Social Context of Firms

But if you want to exist as a company in the future, you have to go beyond that. You actually have to make a positive contribution. Business needs to step up to the plate. – Paul Polman, McKinsey Quarterly

When it comes to the development of a business, it is very important to focus on the long-term goals as well as the short ones. According to Paul Polman, Chief Executive of Unilever, (McKinsey article, 2014) the goals should include both the interest of the shareholders as well as the society.

Polman briefly reviews the 10-year no growth period of his company and the changes he had to initiate in order to catalyze the growth and development. First thing he had to do was to increase the time period of reporting the financial statements for the shareholders. He understood the diversity of needs and perceptions of thousands of shareholders of the company and the difference goals they had toward the company, so the CEO could not effort losing time and energy on focusing on the quarterly results and thinking only the numbers to report, he had to act rationally. So, as a result, Polman decided to focus on the long-term goals.
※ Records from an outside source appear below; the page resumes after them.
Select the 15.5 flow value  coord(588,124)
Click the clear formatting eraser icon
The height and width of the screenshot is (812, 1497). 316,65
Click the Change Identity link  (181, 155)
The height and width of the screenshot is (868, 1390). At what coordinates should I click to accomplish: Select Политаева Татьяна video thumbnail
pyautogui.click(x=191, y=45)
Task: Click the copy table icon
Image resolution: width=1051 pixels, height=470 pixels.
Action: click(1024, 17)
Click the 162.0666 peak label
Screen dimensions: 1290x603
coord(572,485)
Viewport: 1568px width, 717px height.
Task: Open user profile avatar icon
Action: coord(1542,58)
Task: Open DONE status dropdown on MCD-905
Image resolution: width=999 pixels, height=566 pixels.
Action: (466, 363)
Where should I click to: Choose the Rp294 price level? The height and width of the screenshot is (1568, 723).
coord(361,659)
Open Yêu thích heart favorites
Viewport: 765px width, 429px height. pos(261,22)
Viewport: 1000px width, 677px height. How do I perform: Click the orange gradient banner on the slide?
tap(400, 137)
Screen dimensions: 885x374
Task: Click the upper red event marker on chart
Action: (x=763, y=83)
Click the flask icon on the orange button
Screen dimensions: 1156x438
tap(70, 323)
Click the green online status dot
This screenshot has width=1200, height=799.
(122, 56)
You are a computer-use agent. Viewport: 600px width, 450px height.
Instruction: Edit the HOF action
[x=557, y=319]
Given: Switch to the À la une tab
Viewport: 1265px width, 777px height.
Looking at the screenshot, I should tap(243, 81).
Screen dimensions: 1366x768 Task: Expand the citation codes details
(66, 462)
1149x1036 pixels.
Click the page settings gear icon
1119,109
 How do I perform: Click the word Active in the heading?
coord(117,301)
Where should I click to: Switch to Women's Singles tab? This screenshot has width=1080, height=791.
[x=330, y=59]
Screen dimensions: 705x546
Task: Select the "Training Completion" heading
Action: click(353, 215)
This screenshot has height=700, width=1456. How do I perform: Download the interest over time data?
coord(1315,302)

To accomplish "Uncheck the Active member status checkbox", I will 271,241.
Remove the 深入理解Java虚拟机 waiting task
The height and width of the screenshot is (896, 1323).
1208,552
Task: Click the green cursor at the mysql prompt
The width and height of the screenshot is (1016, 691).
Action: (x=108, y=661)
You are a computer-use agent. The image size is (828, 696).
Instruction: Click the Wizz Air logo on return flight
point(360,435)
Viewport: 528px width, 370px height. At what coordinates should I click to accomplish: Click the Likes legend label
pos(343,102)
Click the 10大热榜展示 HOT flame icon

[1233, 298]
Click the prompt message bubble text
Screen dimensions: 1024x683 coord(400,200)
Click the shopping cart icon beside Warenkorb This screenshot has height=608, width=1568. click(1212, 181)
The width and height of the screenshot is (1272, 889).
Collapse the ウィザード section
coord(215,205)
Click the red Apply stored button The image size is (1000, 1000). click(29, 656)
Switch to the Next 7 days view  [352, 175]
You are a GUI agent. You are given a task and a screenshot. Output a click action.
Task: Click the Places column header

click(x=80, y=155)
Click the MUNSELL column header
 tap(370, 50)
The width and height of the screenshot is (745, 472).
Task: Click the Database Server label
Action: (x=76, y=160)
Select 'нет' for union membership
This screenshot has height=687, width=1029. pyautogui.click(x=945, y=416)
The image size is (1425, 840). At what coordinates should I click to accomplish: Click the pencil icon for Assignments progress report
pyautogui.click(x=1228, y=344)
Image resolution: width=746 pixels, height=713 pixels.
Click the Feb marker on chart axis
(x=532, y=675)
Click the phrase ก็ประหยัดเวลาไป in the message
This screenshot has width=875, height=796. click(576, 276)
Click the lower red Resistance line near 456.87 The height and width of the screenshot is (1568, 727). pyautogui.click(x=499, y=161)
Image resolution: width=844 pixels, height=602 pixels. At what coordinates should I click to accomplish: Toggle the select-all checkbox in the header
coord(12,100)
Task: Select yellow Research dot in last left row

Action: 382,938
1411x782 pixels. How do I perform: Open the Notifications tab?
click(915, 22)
The three major plans for a “growth mind-set” activities were to grow sales, reduce the environmental effect and increase the social impact. (Polman, 2014). He focused on attracting the investors, whose way of thinking and goals toward the company would fit the business model of Unilever better, which meant to focus more on social responsibility. He understood well the link and the bond between the environment and the business. Polman believed that if the business is committed to the social responsibility acts, the government will join. That is why he started new programs, such as protecting the tropical forest and not to sell any product that is created after illegal deforestation. As a result, he noticed that the interest and more commitment from the government.